SELECTED EXCERPT —
In truth, Sau’s story is far from uncommon. It reflects a vast, near-invisible reality: the knowledge, labor, and judgement of hundreds of thousands of women like her underpin the daily operation of small-scale aquaculture throughout the Mekong Delta. Yet a bitter irony persists: policy documents rarely mention them, aquaculture extension programs seldom invite them, and land-use certificates in most communes rarely name them.
Placed in that context, this essay seeks a more honest recognition of the fact that women’s roles are not simply a matter of social equity. As the Mekong Delta faces accelerating subsidence, salinization, and warming at some of the fastest rates in the world, the ecological knowledge that these women hold is one of the most undervalued, and therefore underutilized, adaptive assets this region possesses.
A Delta in A Vise
The Mekong Delta is Vietnam’s largest aquaculture basin, contributing approximately 70% of the national output, at more than 3.1 million tonnes per year. Its signature farming systems include shrimp integrated with mangroves in Ca Mau and Bac Lieu, rice-shrimp rotation in Kien Giang and Ben Tre, and pangasius catfish ponds along the Tien and Hau rivers. These systems have sustained millions of families across generations. In practice, the systems are Nature-based Solutions in the truest sense of the term: they rely on tidal rhythms, mangrove cover, seasonal flood cycles, and biodiversity rather than chemicals or mechanization (Nguyen 2020).
Today, however, this fertile delta is being squeezed in the jaws of a vise. On one side, climate change: with a mean temperature increase of approximately 0.5°C over the past half-century and projections of a further 1.5°C rise by 2050 (Do 2022), the immediate consequences are saltwater intrusion pushing 40-60 kilometres inland during the dry season and increasingly erratic, extreme rainfall. On the other side, land subsidence: decades of groundwater over-extraction have caused parts of the Mekong Delta to sink by 1-3 centimetres per year; far faster than the rate of sea-level rise.

SHORT PROBLEM —
From the essay on the Mekong Delta, list everything that the delta's farming systems are said to rely on instead of chemicals or mechanization.

GIVEN ENTRIES —
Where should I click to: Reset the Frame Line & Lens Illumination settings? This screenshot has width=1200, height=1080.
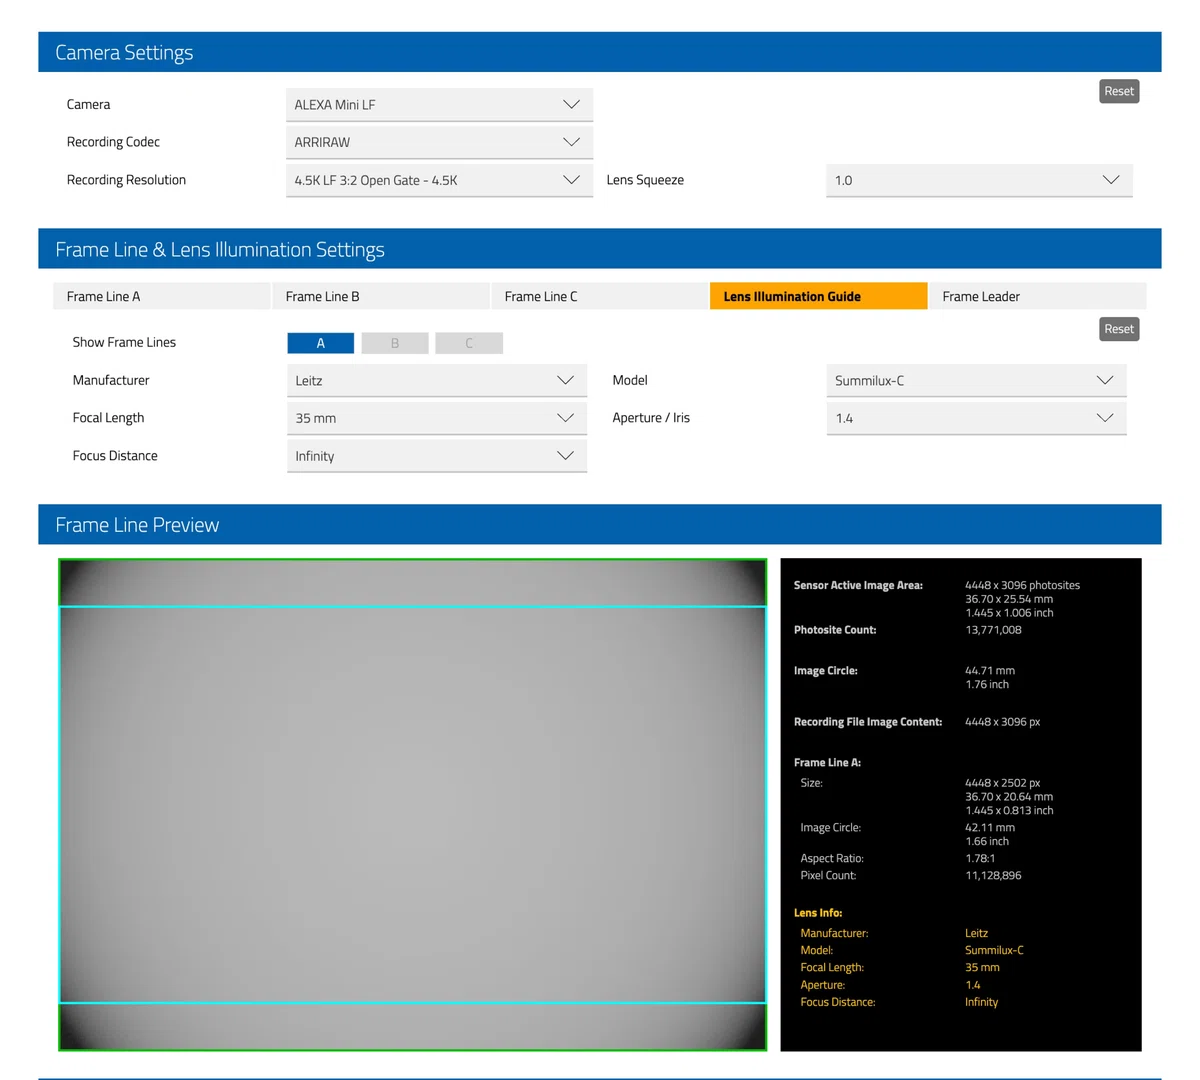tap(1119, 329)
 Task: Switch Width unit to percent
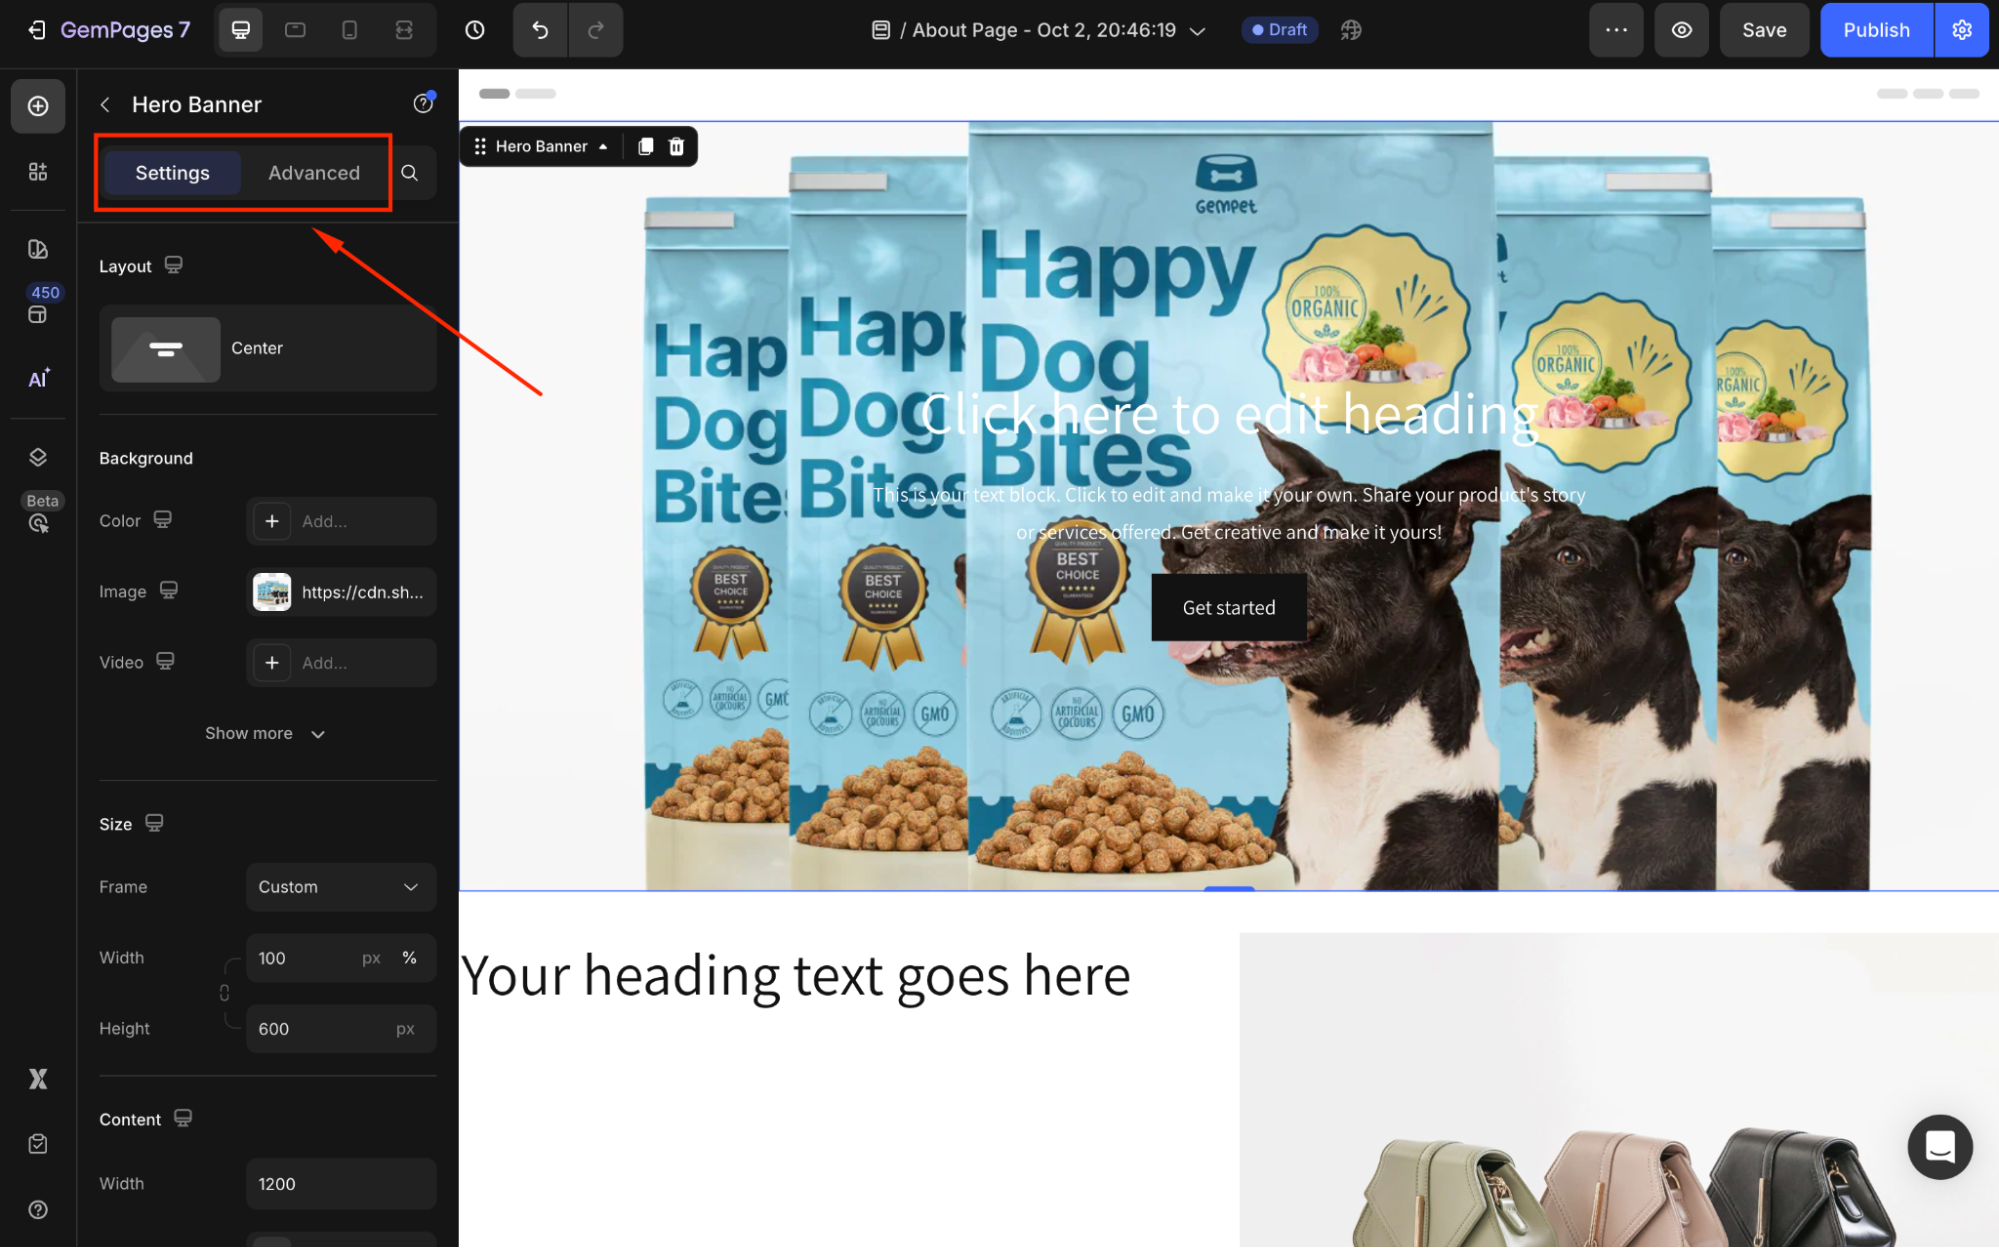click(x=409, y=958)
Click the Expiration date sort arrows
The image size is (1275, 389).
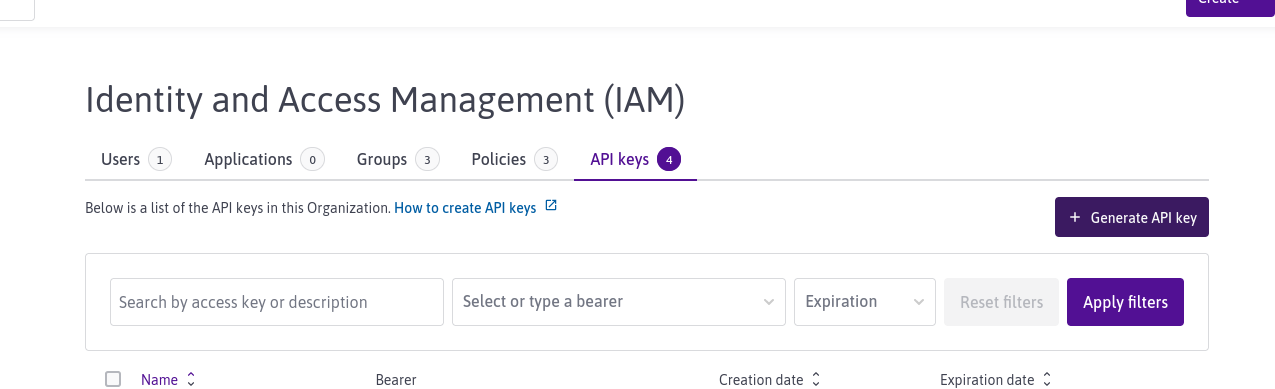point(1047,379)
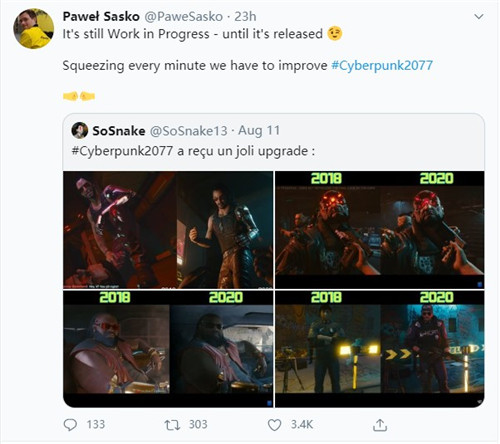Screen dimensions: 500x444
Task: Click the @SoSnake13 handle
Action: pos(188,131)
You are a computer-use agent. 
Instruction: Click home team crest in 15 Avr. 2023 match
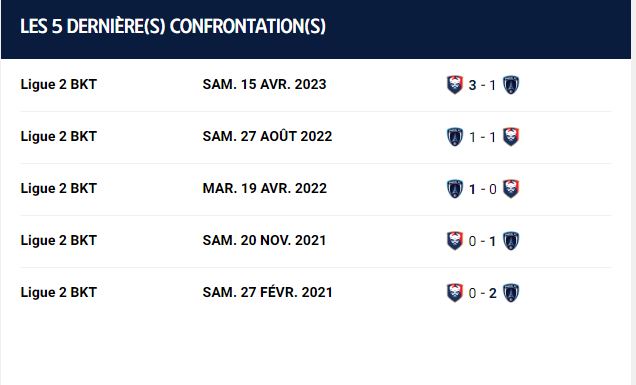point(455,85)
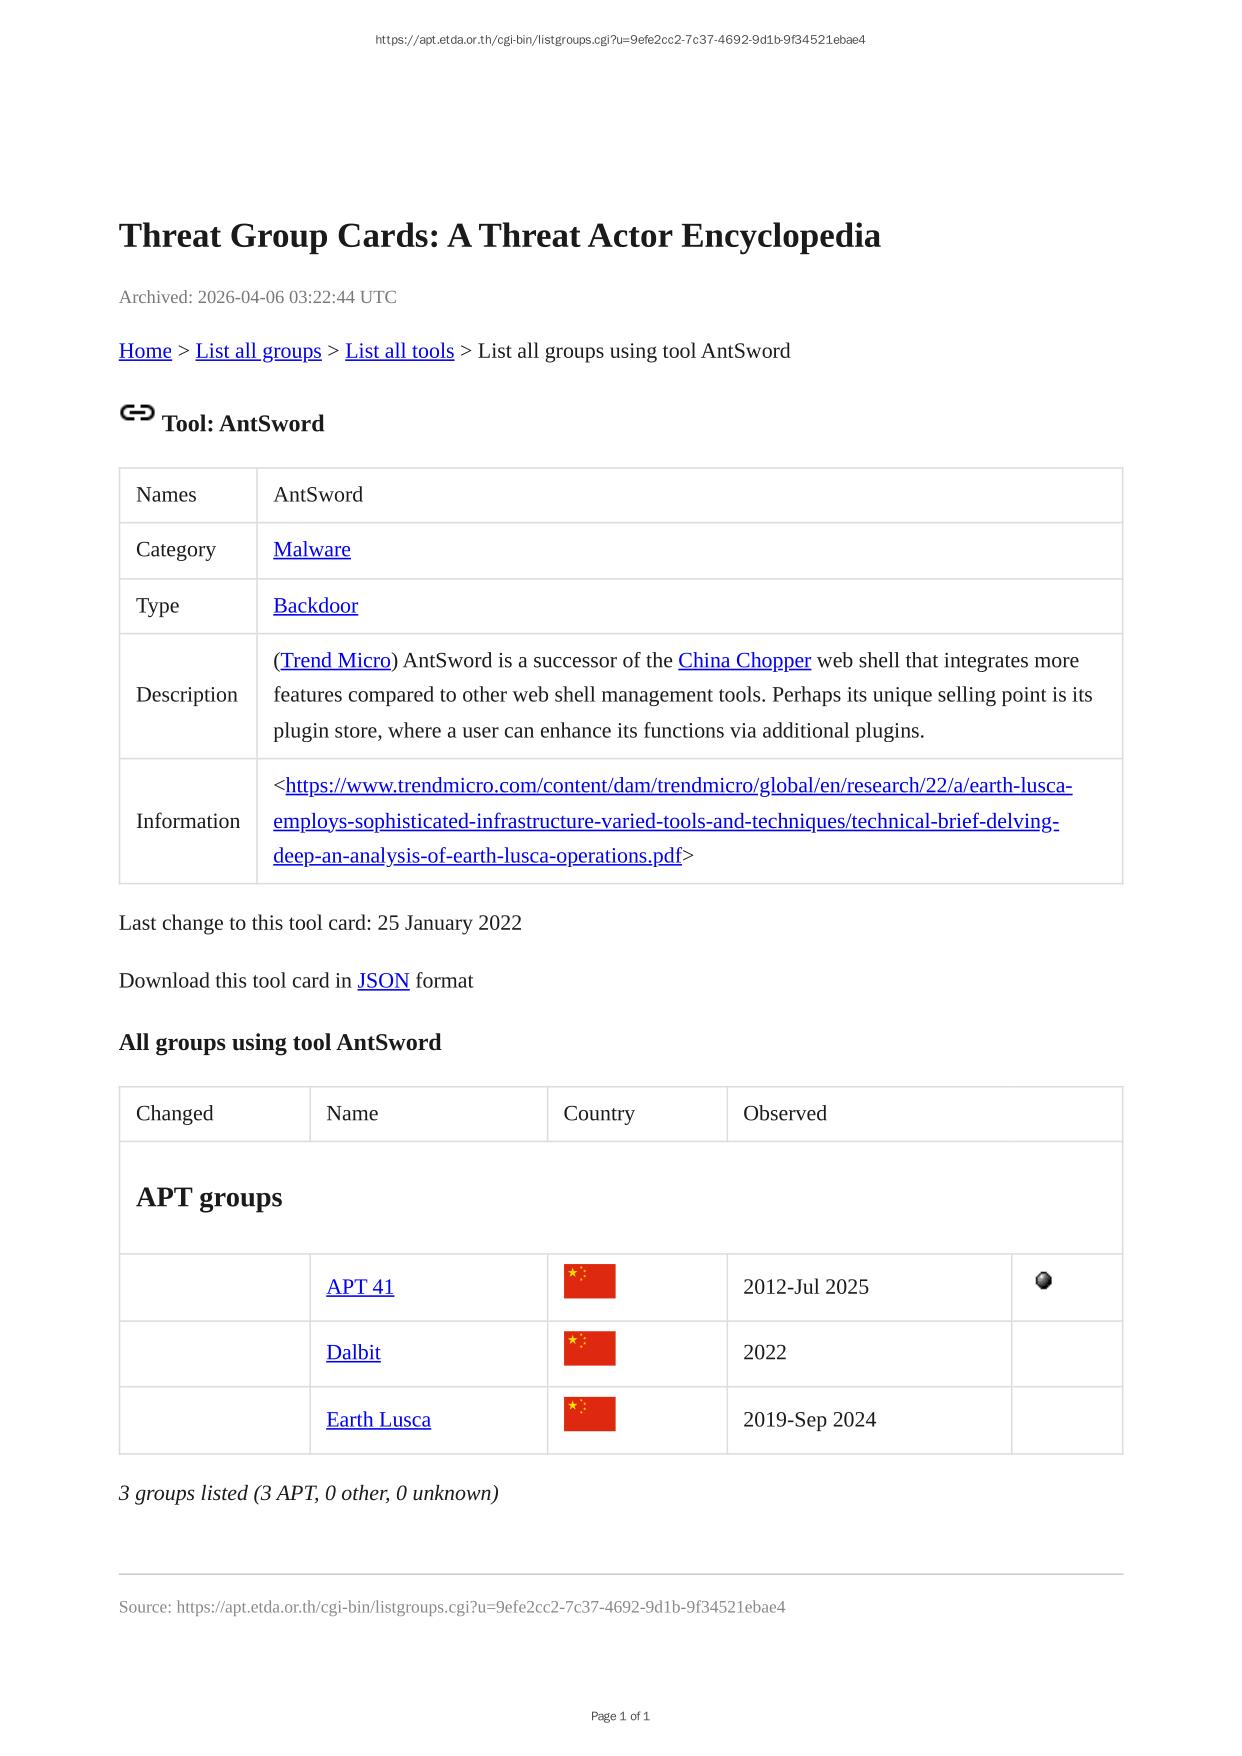Open the APT 41 group card
The image size is (1242, 1756).
pos(360,1286)
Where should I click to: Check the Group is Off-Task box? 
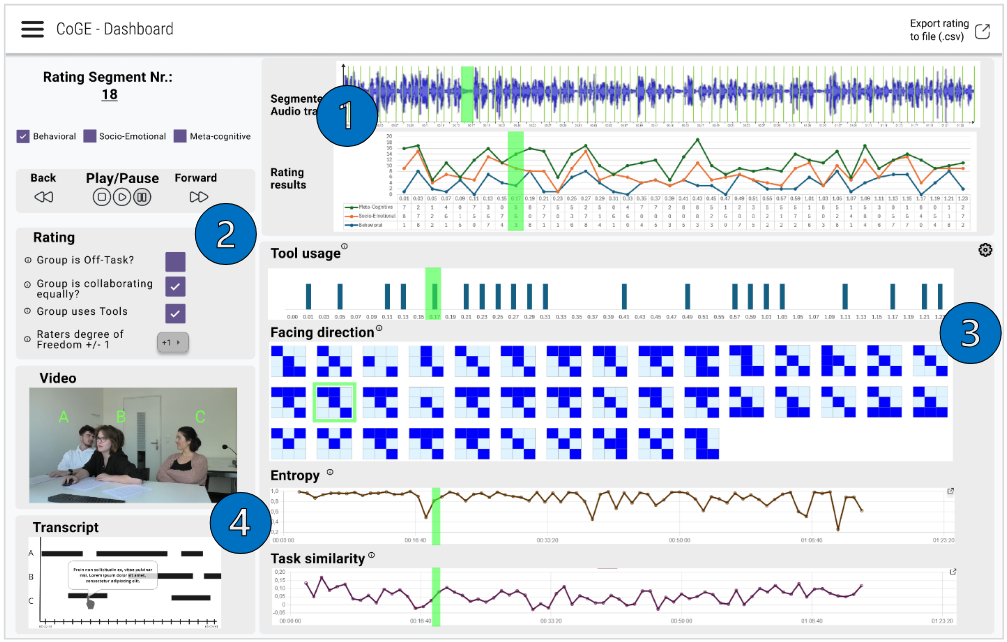[175, 262]

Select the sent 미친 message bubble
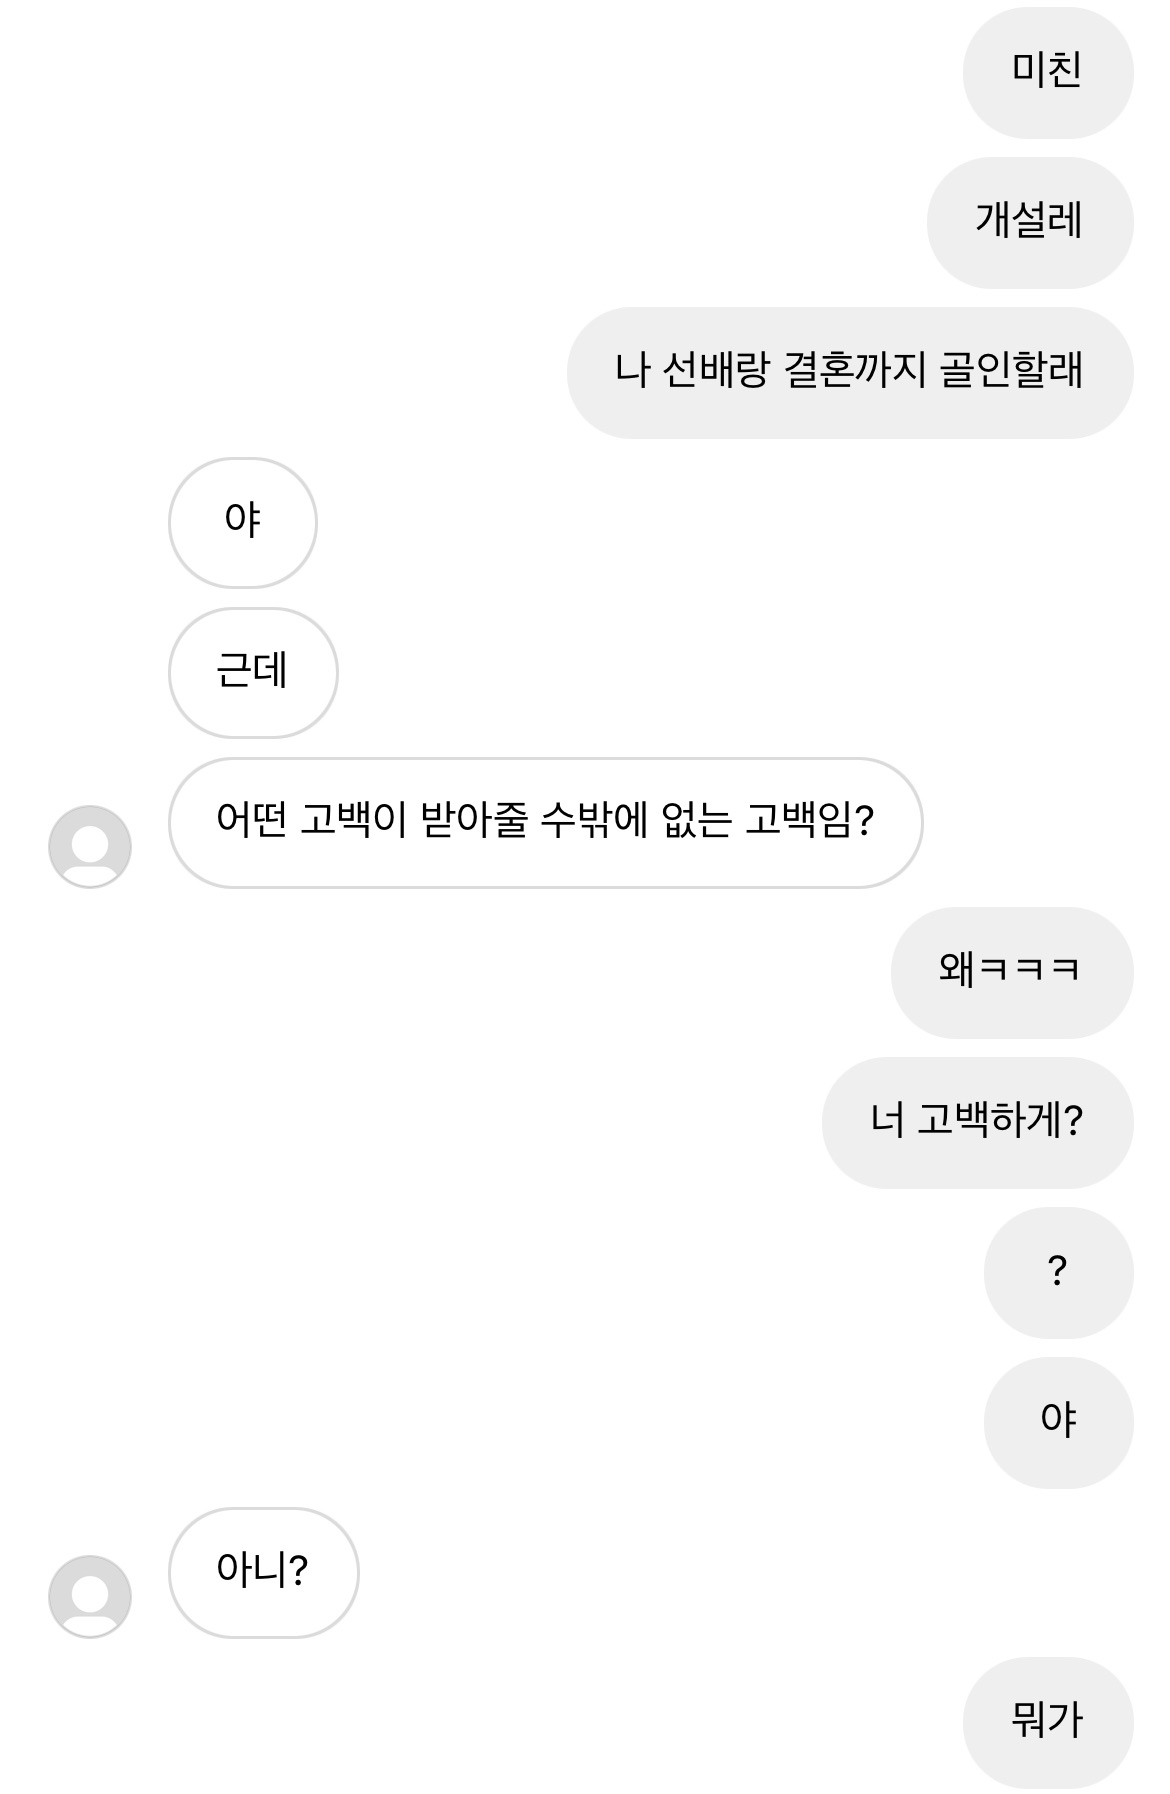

RESPONSE TO THE EXERCISE —
- tidal rhythms
- mangrove cover
- seasonal flood cycles
- biodiversity